═══ Text shown ═══

Approximately $305.8 Million of Structured Securities Affected
New York, April 22, 2011 -- Moody's Investors Service affirmed the ratings of six classes of RBS Commercial
Funding Inc Commercial Mortgage Pass-Through Certificates,
Series 2010 MB1 as follows:
Cl. A-1, Affirmed at Aaa (sf); previously on
Apr 23, 2010 Definitive Rating Assigned Aaa (sf)
Cl. A-2, Affirmed at Aaa (sf); previously on
Apr 23, 2010 Definitive Rating Assigned Aaa (sf)
Cl. B, Affirmed at Aa2 (sf); previously on Apr 23,
2010 Definitive Rating Assigned Aa2 (sf)
Cl. C, Affirmed at A2 (sf); previously on Apr 23,
2010 Definitive Rating Assigned A2 (sf)
Cl. D, Affirmed at Baa3 (sf); previously on Apr 23,
2010 Definitive Rating Assigned Baa3 (sf)
Cl. X, Affirmed at Aaa (sf); previously on Apr 23,
2010 Definitive Rating Assigned Aaa (sf)
RATINGS RATIONALE
The affirmations are based on the quality of the collateral, the
credit enhancement furnished by the subordinate tranches, and the
structural and legal integrity of the transaction, along with key
parameters, including Moody's loan to value (LTV) ratio and
Moody's stressed debt service coverage ratio (DSCR) remaining within
acceptable ranges.
Moody's analysis reflects a forward-looking view of the likely
range of collateral performance over the medium term. From time
to time, Moody's may, if warranted change these expectations.

═══

Work instructions
(1) Reproduce verbatim the passage of the Moody's rating announcement starting at "Cl. A-2, Affirmed" and ending at "Assigned Aa2 (sf)".
(2) Resume the Moody's rating announcement, writing onward from its final sentence.

═══ Provided records ═══

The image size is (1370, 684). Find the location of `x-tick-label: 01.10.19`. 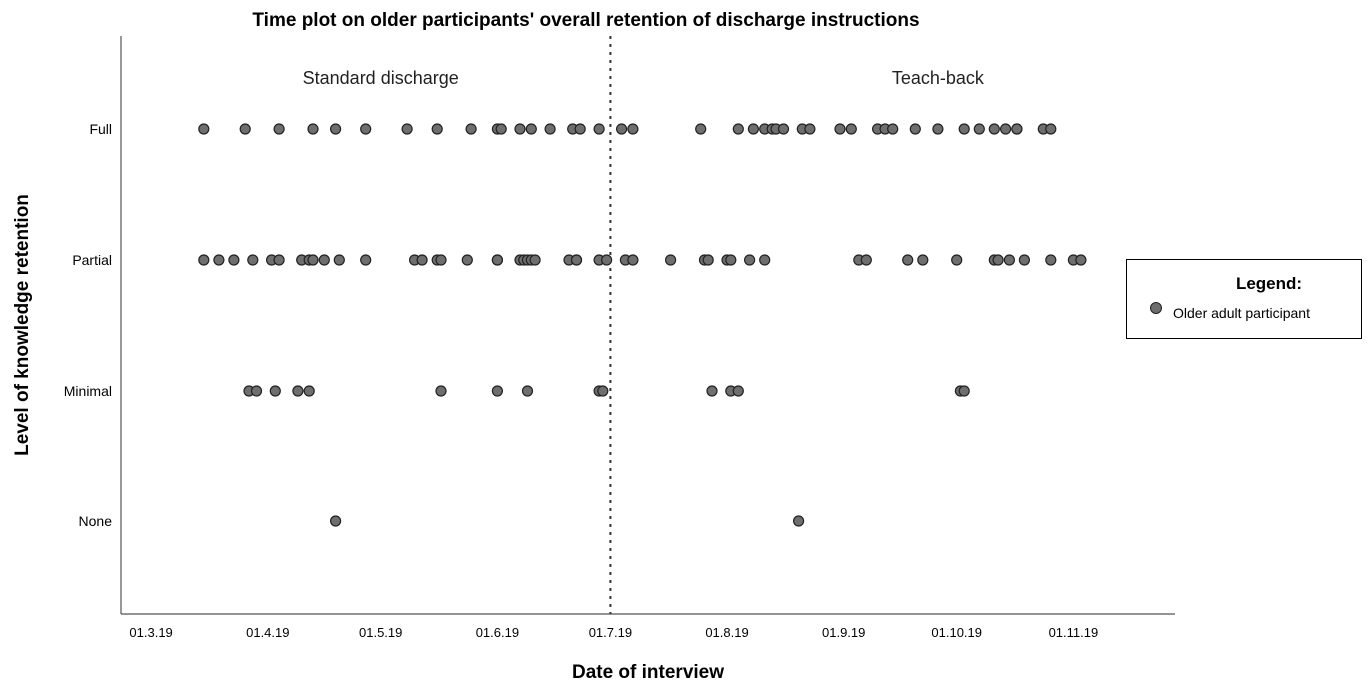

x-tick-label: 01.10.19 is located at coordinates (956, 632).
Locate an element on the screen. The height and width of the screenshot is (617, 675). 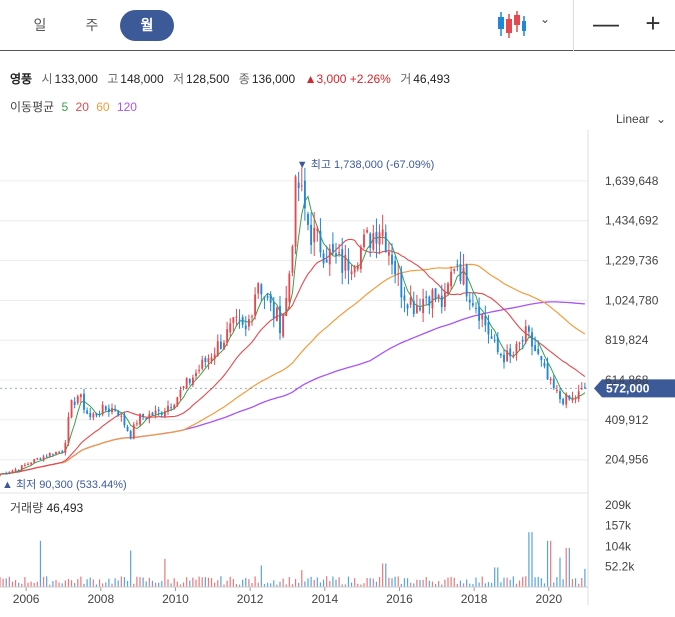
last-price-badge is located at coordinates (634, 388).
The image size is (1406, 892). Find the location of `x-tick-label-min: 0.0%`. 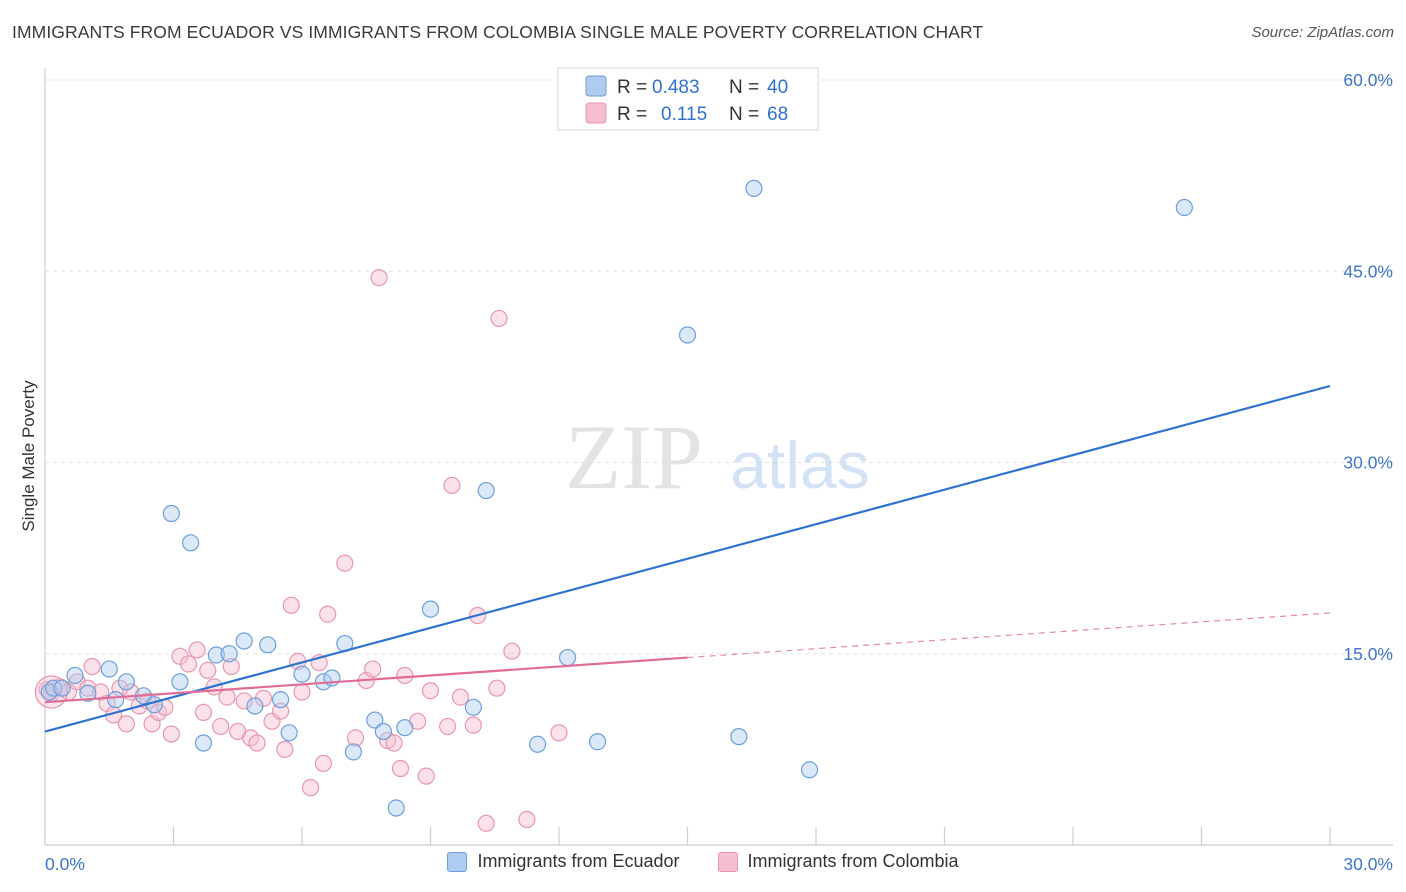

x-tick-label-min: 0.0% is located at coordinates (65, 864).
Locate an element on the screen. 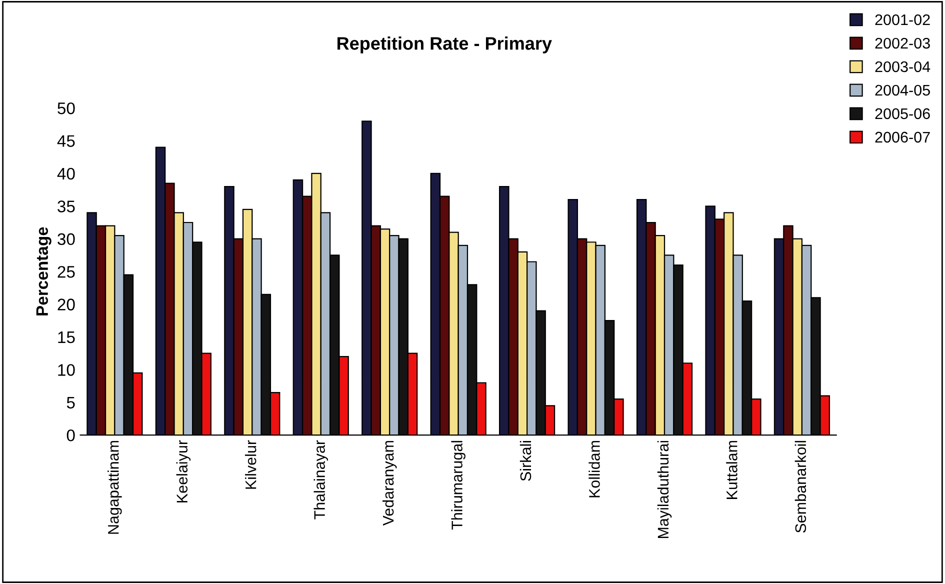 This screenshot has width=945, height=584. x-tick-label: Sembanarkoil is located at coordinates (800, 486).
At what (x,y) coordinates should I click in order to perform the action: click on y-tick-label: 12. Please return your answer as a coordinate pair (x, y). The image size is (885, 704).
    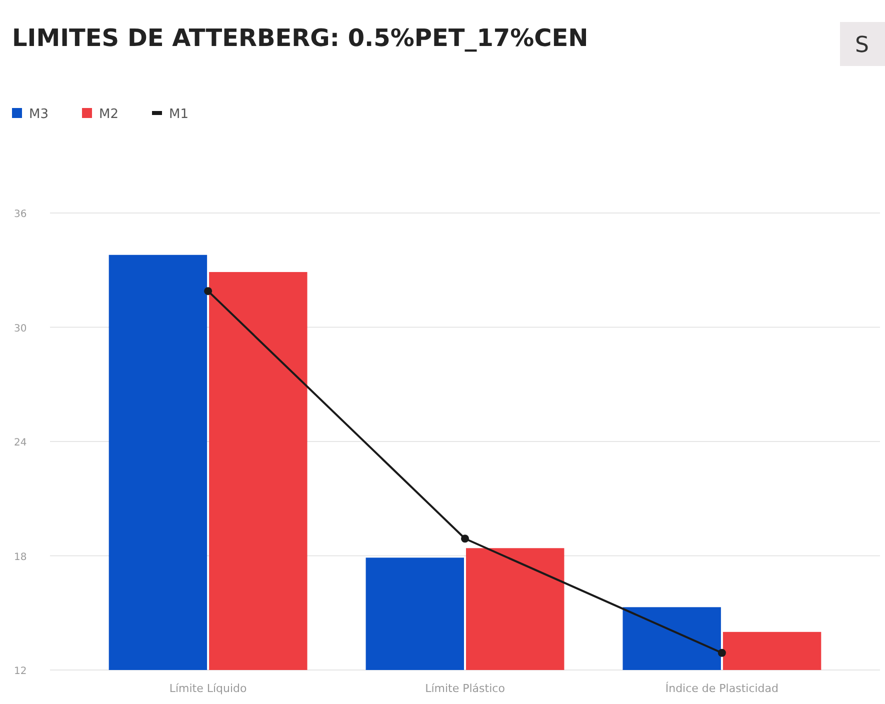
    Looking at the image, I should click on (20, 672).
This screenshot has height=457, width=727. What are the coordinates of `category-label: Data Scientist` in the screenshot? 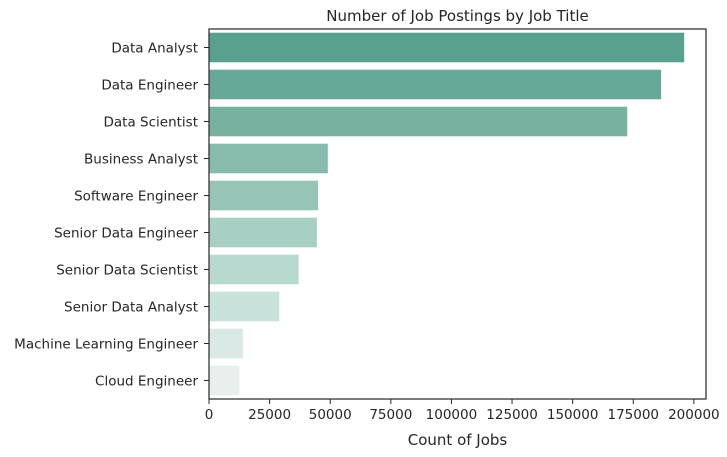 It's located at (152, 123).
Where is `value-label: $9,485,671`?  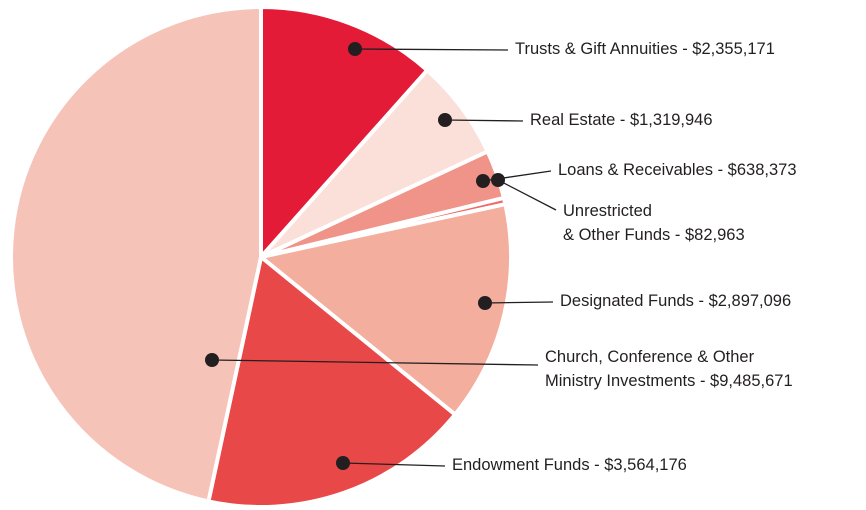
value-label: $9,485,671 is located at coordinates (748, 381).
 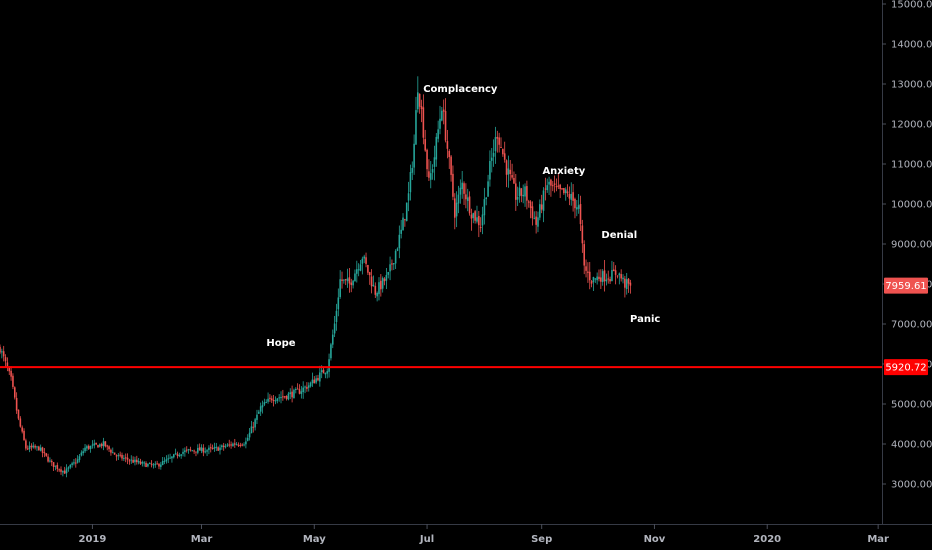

═══

Answers by task
(1)
Cl. A-2, Affirmed at Aaa (sf); previously on
Apr 23, 2010 Definitive Rating Assigned Aaa (sf)
Cl. B, Affirmed at Aa2 (sf); previously on Apr 23,
2010 Definitive Rating Assigned Aa2 (sf)

(2)
Performance that falls outside an acceptable range of the key parameters
may indicate that the collateral's credit quality is stronger or weaker
than Moody's had anticipated during the previous review. Even so,
deviation from the expected range will not necessarily result in a rating
action. There may be mitigating or offsetting factors to an improvement
or decline in collateral performance, such as increased subordination
levels due to amortization and loan payoffs or a decline in subordination
due to realized losses.
Primary sources of assumption uncertainty are the current sluggish macroeconomic
environment and varying performance in the commercial real estate property
markets. However, Moody's expects to see increasing or stabilizing
property values, higher transaction volumes, a slowing in
the pace of loan delinquencies and greater liquidity for commercial real
estate in 2011. The hotel and multifamily sectors are continuing
to show signs of recovery, while recovery in the office and retail
sectors will be tied to recovery of the broader economy. The availability
of debt capital continues to improve with terms returning toward market
norms. Moody's central global macroeconomic scenario reflects an
overall sluggish recovery through 2012, amidst ongoing individual,
corporate and governmental deleveraging, persistent unemployment,
and government budget considerations.
The principal methodology used in this rating was "Moody's Approach to
Rating Large Loan/Single Borrower Transactions" published in July 2000.
Moody's review incorporated the use of the excel-based Large Loan
Model v 8.0. The large loan model derives credit enhancement
levels based on an aggregation of adjusted loan level proceeds derived
from Moody's loan level LTV ratios. Major adjustments to determining
proceeds include leverage, loan structure, property type,
and sponsorship. These aggregated proceeds are then further adjusted
for any pooling benefits associated with loan level diversity, other
concentrations and correlations.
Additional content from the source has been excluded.